**What to work on:** The answer must be only the lines below from the one holding "Top 25 Kansainvälistä" down to the one holding "You are a GUI", ends included, printed exactly; please omit all pictures.

**Data to use:**
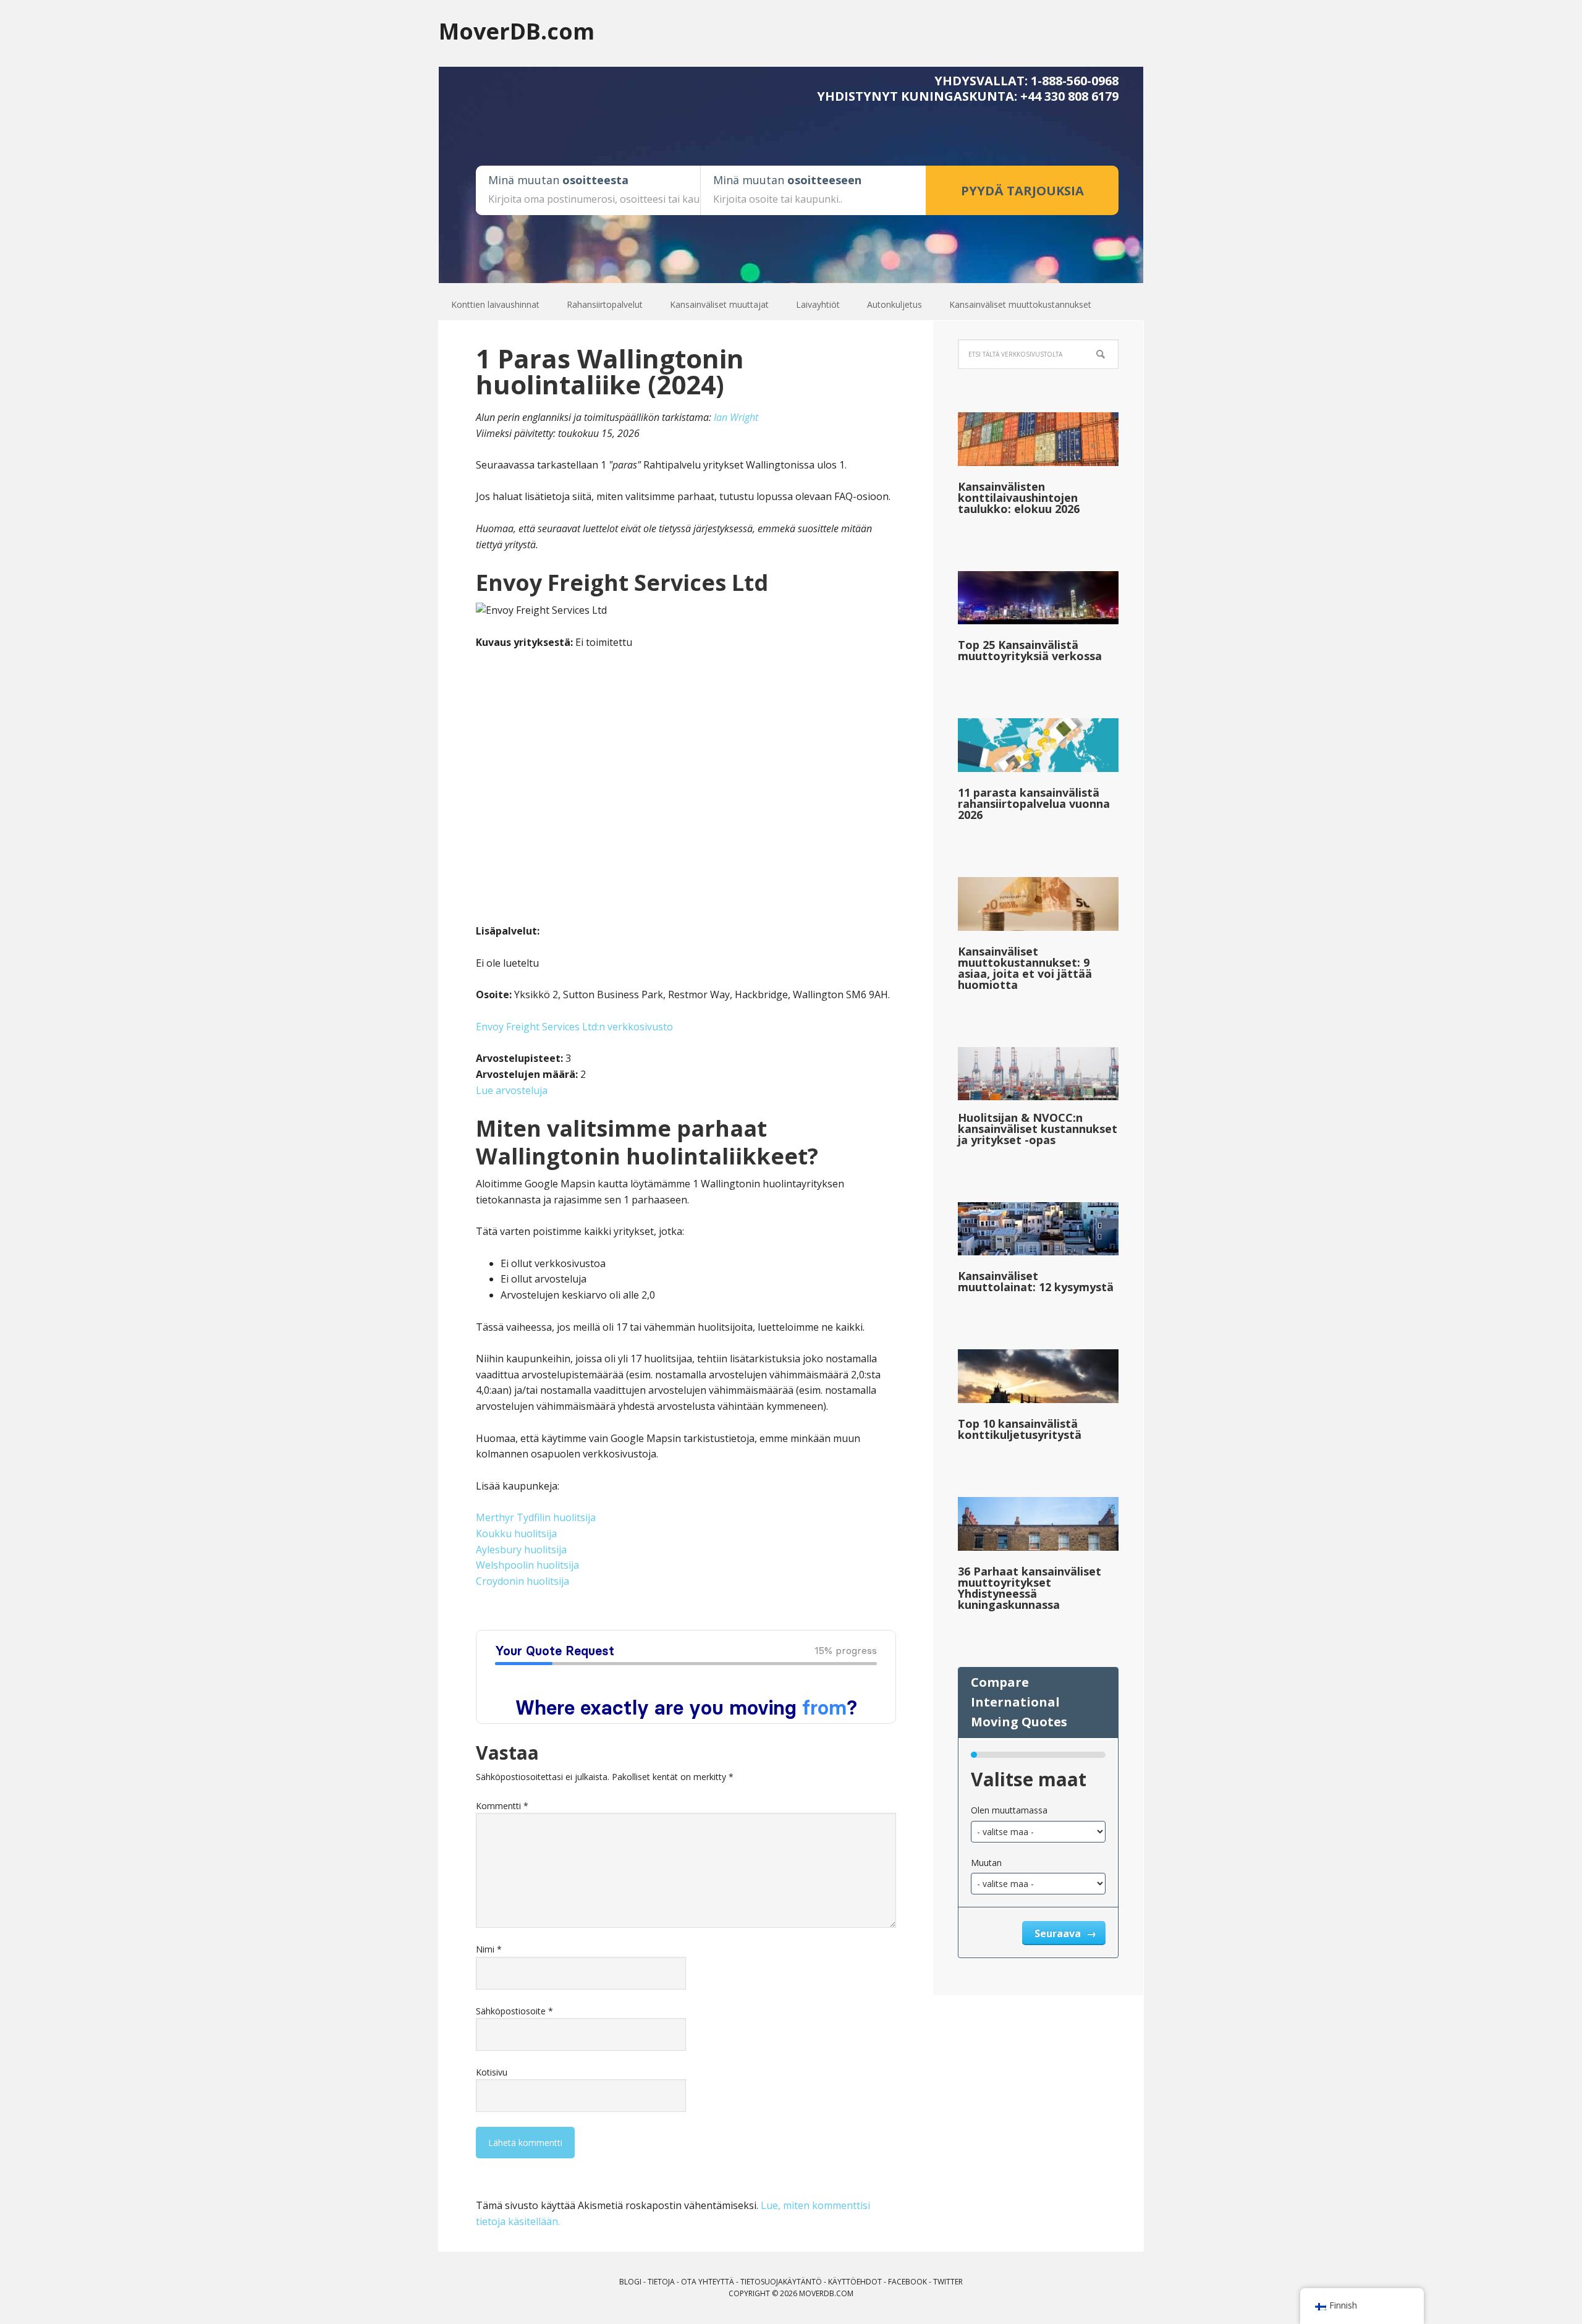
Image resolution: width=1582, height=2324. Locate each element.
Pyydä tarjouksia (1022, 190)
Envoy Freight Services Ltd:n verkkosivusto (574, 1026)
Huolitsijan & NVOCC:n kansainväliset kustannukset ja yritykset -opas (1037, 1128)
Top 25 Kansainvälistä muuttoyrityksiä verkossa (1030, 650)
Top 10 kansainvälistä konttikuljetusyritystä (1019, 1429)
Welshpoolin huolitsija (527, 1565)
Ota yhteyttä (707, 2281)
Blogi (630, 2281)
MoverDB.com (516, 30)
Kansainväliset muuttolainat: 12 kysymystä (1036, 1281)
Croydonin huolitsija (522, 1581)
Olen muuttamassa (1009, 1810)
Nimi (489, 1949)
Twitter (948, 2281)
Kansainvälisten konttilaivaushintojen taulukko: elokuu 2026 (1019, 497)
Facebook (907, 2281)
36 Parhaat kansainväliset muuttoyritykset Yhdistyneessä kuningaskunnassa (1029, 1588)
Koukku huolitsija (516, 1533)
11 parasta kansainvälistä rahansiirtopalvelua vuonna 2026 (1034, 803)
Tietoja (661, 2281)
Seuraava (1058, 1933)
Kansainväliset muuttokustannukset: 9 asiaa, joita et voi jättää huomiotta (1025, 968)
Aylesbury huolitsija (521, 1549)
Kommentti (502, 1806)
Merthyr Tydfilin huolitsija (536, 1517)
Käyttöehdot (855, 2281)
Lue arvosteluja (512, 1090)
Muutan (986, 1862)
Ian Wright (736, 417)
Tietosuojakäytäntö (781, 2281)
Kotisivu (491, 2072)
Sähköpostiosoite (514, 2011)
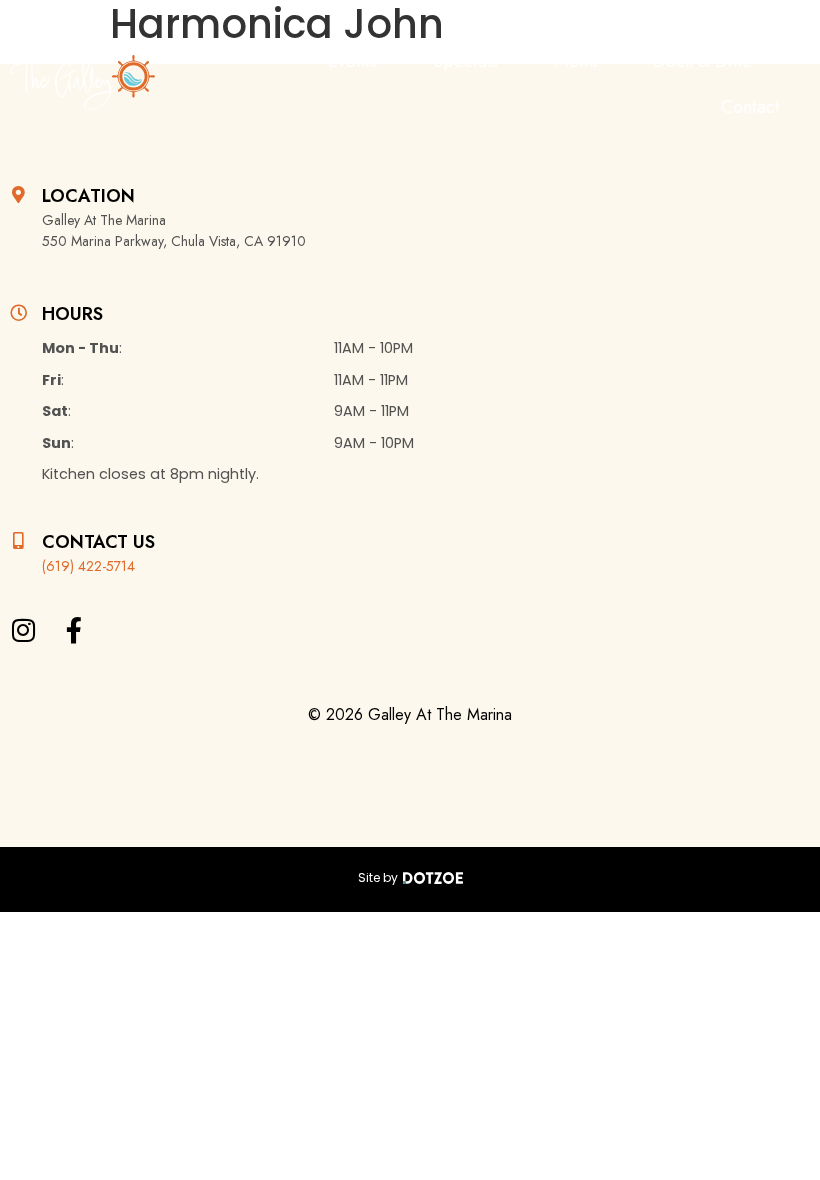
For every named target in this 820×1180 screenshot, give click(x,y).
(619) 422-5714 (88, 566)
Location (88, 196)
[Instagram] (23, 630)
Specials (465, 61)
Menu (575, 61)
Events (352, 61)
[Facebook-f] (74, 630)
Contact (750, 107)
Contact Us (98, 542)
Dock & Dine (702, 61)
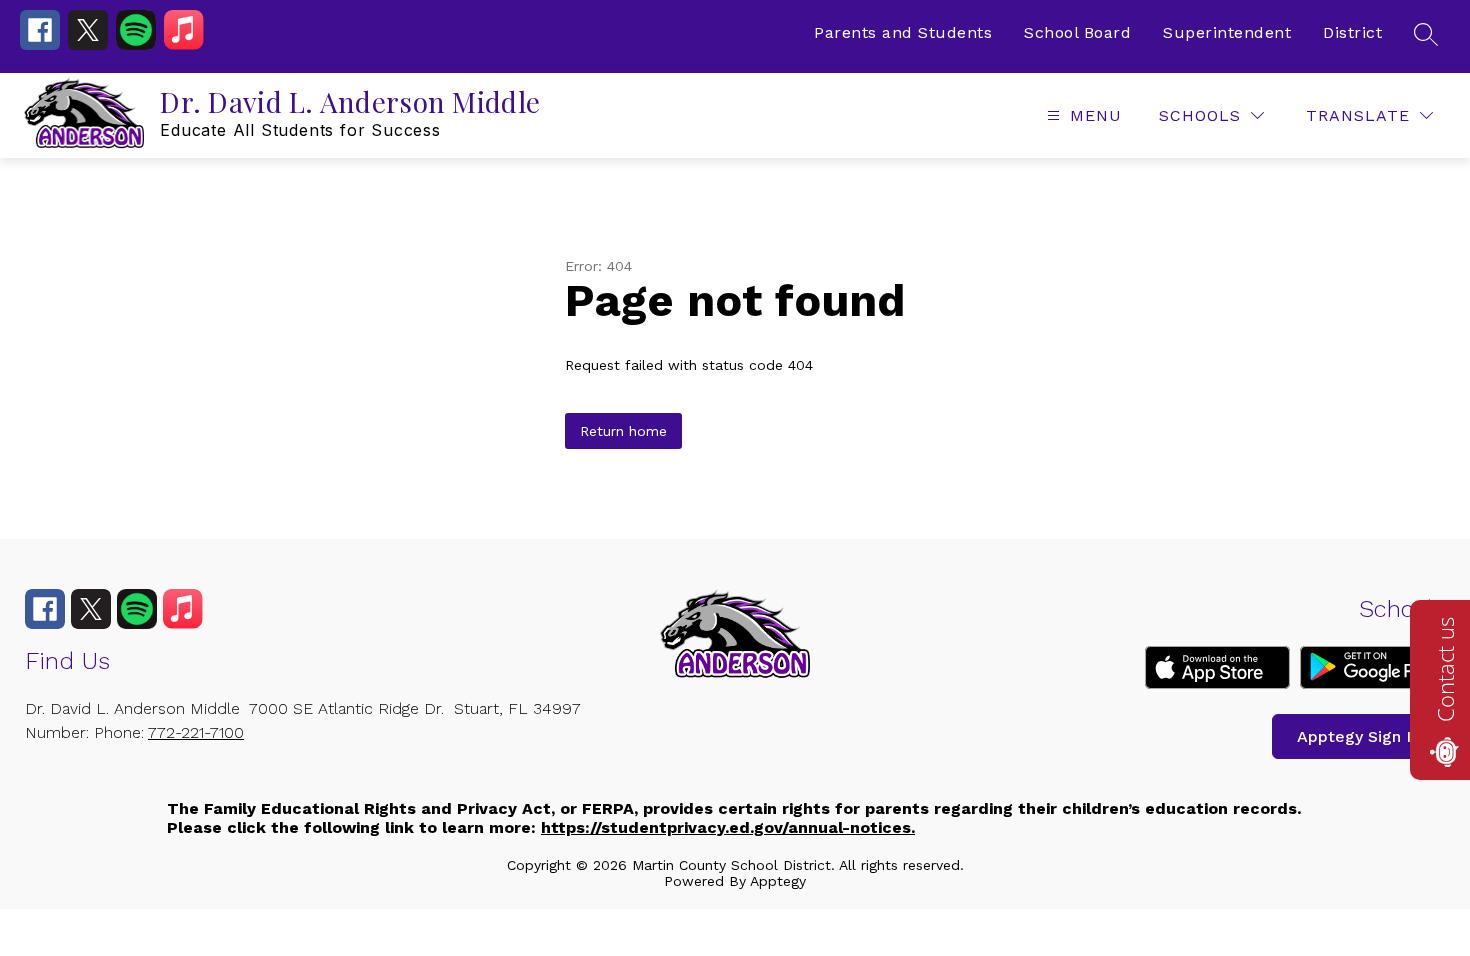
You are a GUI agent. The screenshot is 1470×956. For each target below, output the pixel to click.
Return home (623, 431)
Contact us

**Answer space:**
Top 25 Kansainvälistä muuttoyrityksiä verkossa (1030, 650)
Top 10 kansainvälistä konttikuljetusyritystä (1019, 1429)
Welshpoolin huolitsija (527, 1565)
Ota yhteyttä (707, 2281)
Blogi (630, 2281)
MoverDB.com (516, 30)
Kansainväliset muuttolainat: 12 kysymystä (1036, 1281)
Croydonin huolitsija (522, 1581)
Olen muuttamassa (1009, 1810)
Nimi (489, 1949)
Twitter (948, 2281)
Kansainvälisten konttilaivaushintojen taulukko: elokuu 2026 (1019, 497)
Facebook (907, 2281)
36 Parhaat kansainväliset muuttoyritykset Yhdistyneessä kuningaskunnassa (1029, 1588)
Koukku huolitsija (516, 1533)
11 parasta kansainvälistä rahansiirtopalvelua vuonna 2026 (1034, 803)
Tietoja (661, 2281)
Seuraava (1058, 1933)
Kansainväliset muuttokustannukset: 9 asiaa, joita et voi jättää huomiotta (1025, 968)
Aylesbury huolitsija (521, 1549)
Kommentti (502, 1806)
Merthyr Tydfilin huolitsija (536, 1517)
Käyttöehdot (855, 2281)
Lue arvosteluja (512, 1090)
Muutan (986, 1862)
Ian Wright (736, 417)
Tietosuojakäytäntö (781, 2281)
Kotisivu (491, 2072)
Sähköpostiosoite (514, 2011)
For every named target in this 820×1180 screenshot, give click(x,y).
(619) 422-5714 (88, 566)
Location (88, 196)
[Instagram] (23, 630)
Specials (465, 61)
Menu (575, 61)
Events (352, 61)
[Facebook-f] (74, 630)
Contact (750, 107)
Contact Us (98, 542)
Dock & Dine (702, 61)
You are a GUI agent. The screenshot is 1470×956. For each target below, output the pixel to click.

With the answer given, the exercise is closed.